Oriah Wiersma

ORIAH WIERSMA

Oriah Wiersma (she/her) is a choreographer, dance artist, and Craniosacral therapist. Her work is process led and physically responsive through the mediums of movement and sound. As an interpreter she works with various choreographers from Toronto and Montreal. As a choreographer Oriah works in collaboration with musicians regularly through music videos and live performances. In her projects with the band ZINNIA she has performed alongside them at Pop Montreal, the Basement Review Series, ArtsWells festival in BC, and Long Winter Toronto. She connects with her home community, Cobourg, and the younger generation through her work with the organization SONG (Songs for the Next Generation). She created five choreographic works and was movement director for R. Murray Schafer’s musical drama The Spirit Garden. A site specific outdoor production with close to 100 performers. Oriah is currently creating a series of solos where she develops movement and soundscapes simultaneously. She presented her most recent work, “isn’t this where”, at PERSPECTIVES through Connection Dance Works in St John, New Brunswick this past December.

Photo by Zahra Saleki

Proposed Research

 

“My artistic practice is process led and physically responsive through the mediums of movement and sound and is rooted in discovery of sensation and somatic autobiographical sourcing. I am curious about altering perception, embodied experience, cognitive expansion, and playing with the sense of time.

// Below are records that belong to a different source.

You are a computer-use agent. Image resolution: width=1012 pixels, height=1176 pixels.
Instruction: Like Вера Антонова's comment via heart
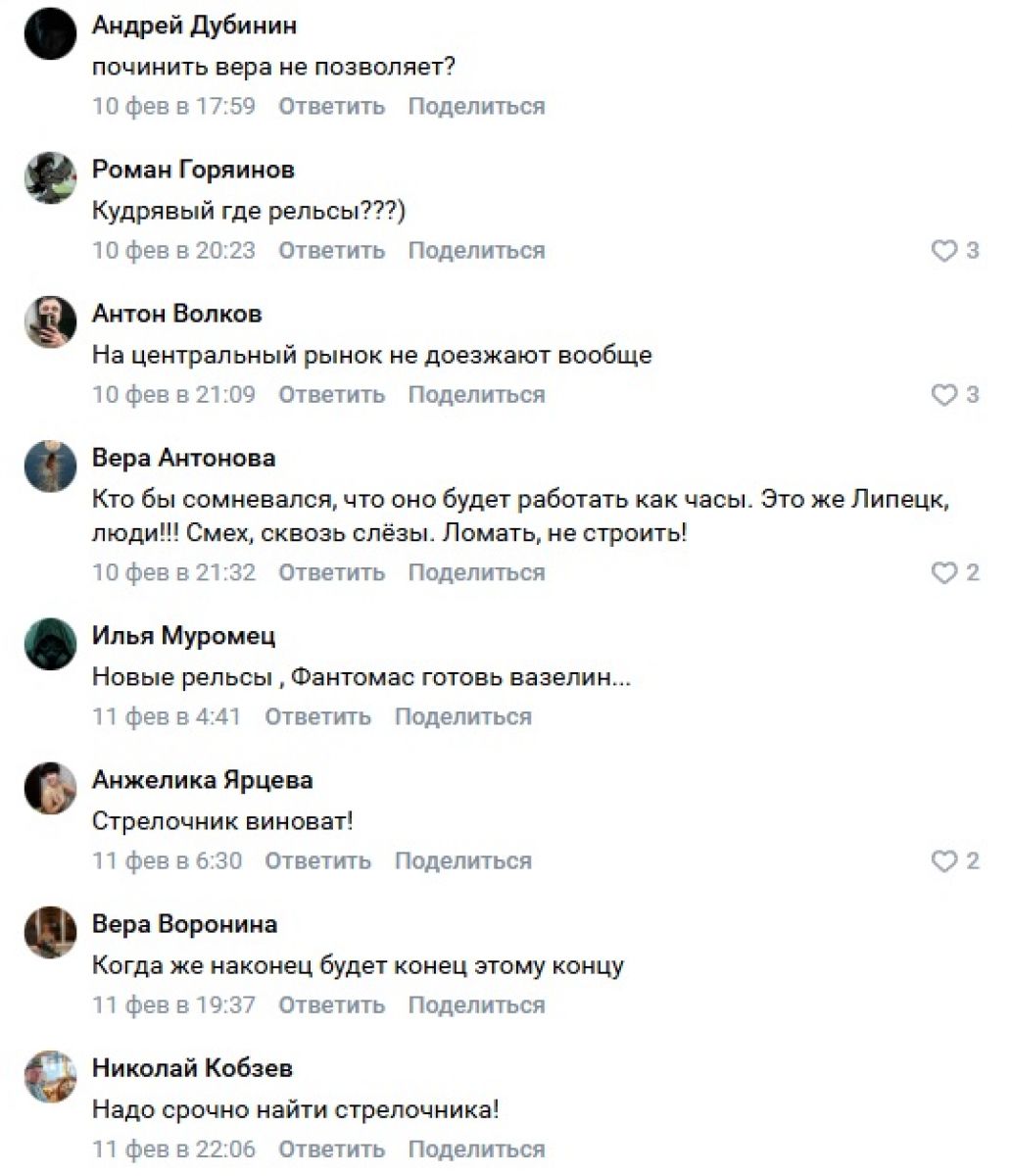[x=942, y=572]
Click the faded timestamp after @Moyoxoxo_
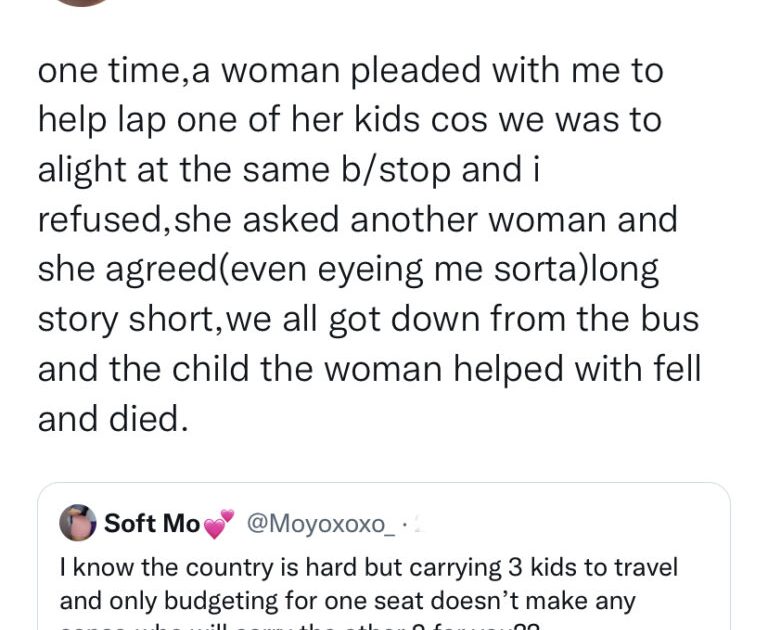 pos(412,523)
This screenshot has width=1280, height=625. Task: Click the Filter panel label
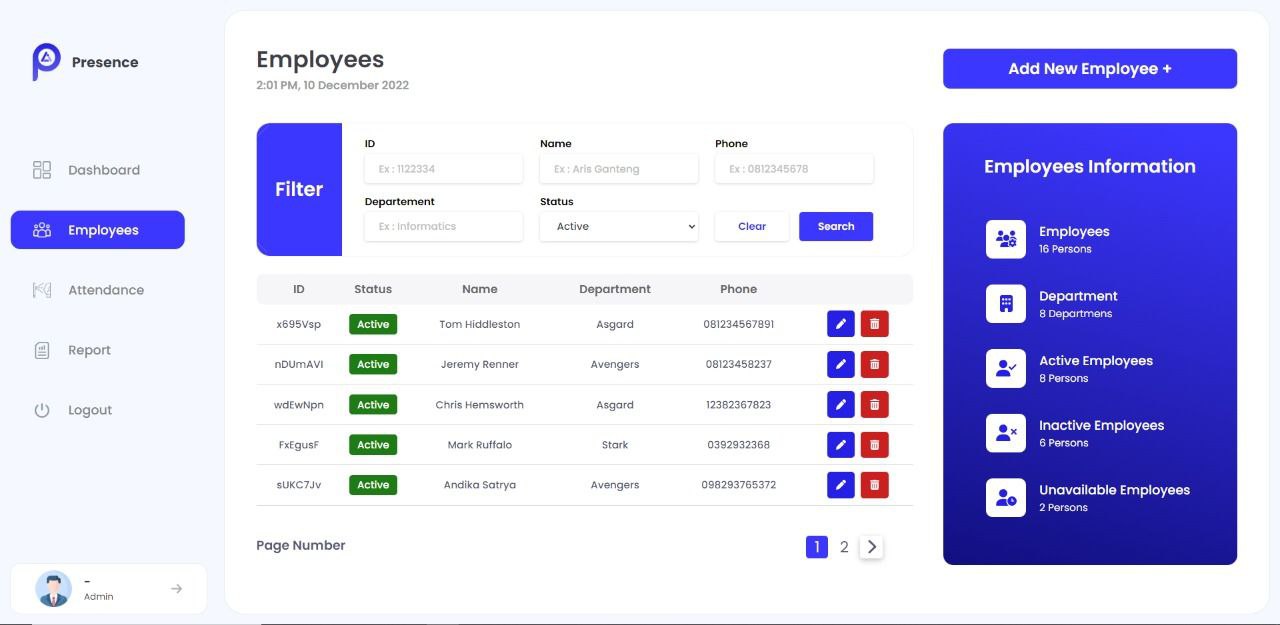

For this research project, I am creating soundscapes in which I move and I integrate creative instincts from disparate fields of study; dance, body work (Craniosacral therapy), and my early training in music. I seek to understand how I am situated, what came before me, what will come after, and how all of it is non-linear. I am curious about the place where lines blur. What came before me? Where is the beginning and end of me? What do I carry that is not “mine”? I question control or lack thereof – we are handed cards and have no say – these cards can build a mountain too high to climb or a house of history with too many rooms.”